“After it is installed, the spyware will be able to turn on the affected phone’s camera and microphone as well as scan emails and messages“
WhatsApp has discovered a vulnerability that allowed spyware to be installed on user’s smartphones via the app’s audio call function in early May. The spyware was allegedly developed by the Israeli cyber intelligence company NSO Group’s Pegasus, as reported by The Financial Times. The spyware has leveraged a bug in the audio calling feature of the app and allowed the installation of spyware on the device that is being called, regardless of the call being answered or not. However, WhatsApp has fixed the vulnerability and urged users to update the app.
The Facebook-owned app in a statement said, “WhatsApp encourages people to upgrade to the latest version of our app as well as keep their mobile operating system up to date, to protect against potential targeted exploits designed to compromise information stored on mobile devices.”
After it is installed, the spyware will be able to turn on the affected phone’s camera and microphone as well as scan emails and messages. It can also collect users’ location data without their consent. However, WhatsApp says that a relatively small number of users were targeted, and once it was alerted about the issue, the company claims that it took less than ten days to reflect changes to its system. Post this, an update was sent out to the users, further securing it against the spyware vulnerability.

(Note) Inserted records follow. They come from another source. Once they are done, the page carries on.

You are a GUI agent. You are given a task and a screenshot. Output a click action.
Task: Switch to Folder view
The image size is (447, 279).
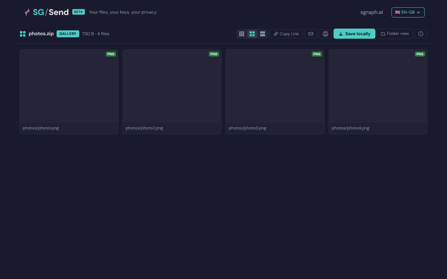pos(395,33)
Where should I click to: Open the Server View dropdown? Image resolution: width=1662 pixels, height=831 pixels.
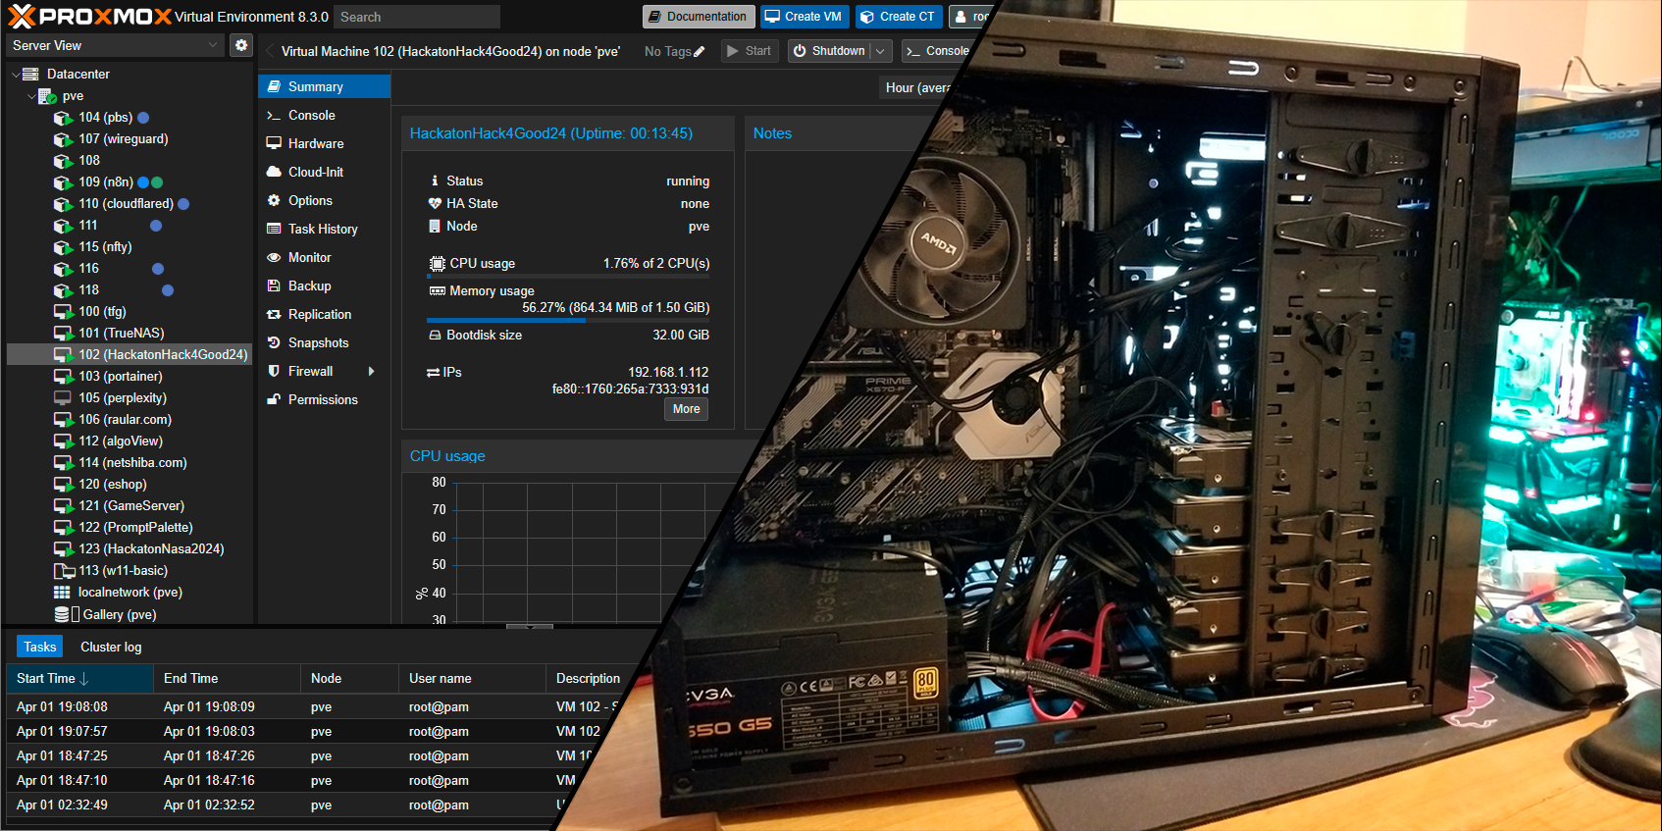(115, 45)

As for the Israel-based NSO Group, who works for the government, reportedly inflected targets and gained access to various aspects of devices. WhatsApp, regarding NSO, remarked, “This attack has all the hallmarks of a private company known to work with governments to deliver spyware that reportedly takes over the functions of mobile phone operating systems.” On the other hand, NSO claims that it limits its Pegasus spyware to state intelligence agencies and wouldn’t use its technology to target any person or organisation. WhatsApp also said that it informed the Department of Justice and “several human rights organisations” of the issue.